Sometimes it holds the physical block address of each device, and sometimes
the address of the whole f2fs. I'm not sure what is the condition for
map->m_pblk to have which meaning. I guess F2FS_GET_BLOCK_DIO flag is the
condition, but f2fs_map_blocks_cached() does not ensure it.

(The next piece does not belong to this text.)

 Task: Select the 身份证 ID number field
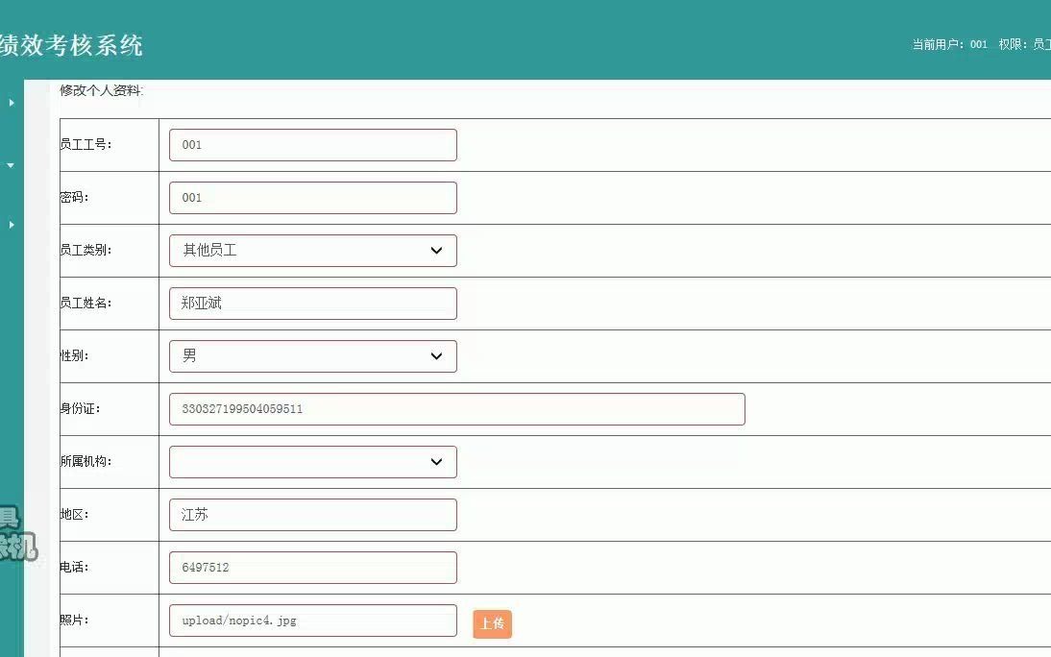[x=456, y=408]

Also, I noticed that map->m_pblk is referred to in other functions below, and
not sure if they need the similar change as I did for f2fs_iomap_begin().
f2fs_fiemap()
f2fs_read_single_page()
f2fs_bmap()
check_swap_activate()
I would like to hear advices from f2fs experts for the fix.
[1]
diff --git a/fs/f2fs/data.c b/fs/f2fs/data.c
index 26e317696b33..5232223a69e5 100644
--- a/fs/f2fs/data.c
+++ b/fs/f2fs/data.c
@@ -1569,6 +1569,7 @@ static bool f2fs_map_blocks_cached(struct inode *inode,
int bidx = f2fs_target_device_index(sbi, map->m_pblk);
struct f2fs_dev_info *dev = &sbi->devs[bidx];
+ map->m_multidev_dio = true;
map->m_bdev = dev->bdev;
map->m_pblk -= dev->start_blk;
map->m_len = min(map->m_len, dev->end_blk + 1 - map->m_pblk);
@@ -4211,9 +4212,11 @@ static int f2fs_iomap_begin(struct inode *inode, loff_t offset, loff_t length,
unsigned int flags, struct iomap *iomap,
struct iomap *srcmap)
{
+ struct f2fs_sb_info *sbi = F2FS_I_SB(inode);
struct f2fs_map_blocks map = {};
pgoff_t next_pgofs = 0;
- int err;
+ block_t pblk;
+ int err, i;
map.m_lblk = bytes_to_blks(inode, offset);
map.m_len = bytes_to_blks(inode, offset + length - 1) - map.m_lblk + 1;
@@ -4239,12 +4242,17 @@ static int f2fs_iomap_begin(struct inode *inode, loff_t offset, loff_t length,
* We should never see delalloc or compressed extents here based on
* prior flushing and checks.
*/
- if (WARN_ON_ONCE(map.m_pblk == NEW_ADDR))
+ pblk = map.m_pblk;
+ if (map.m_multidev_dio && map.m_flags & F2FS_MAP_MAPPED)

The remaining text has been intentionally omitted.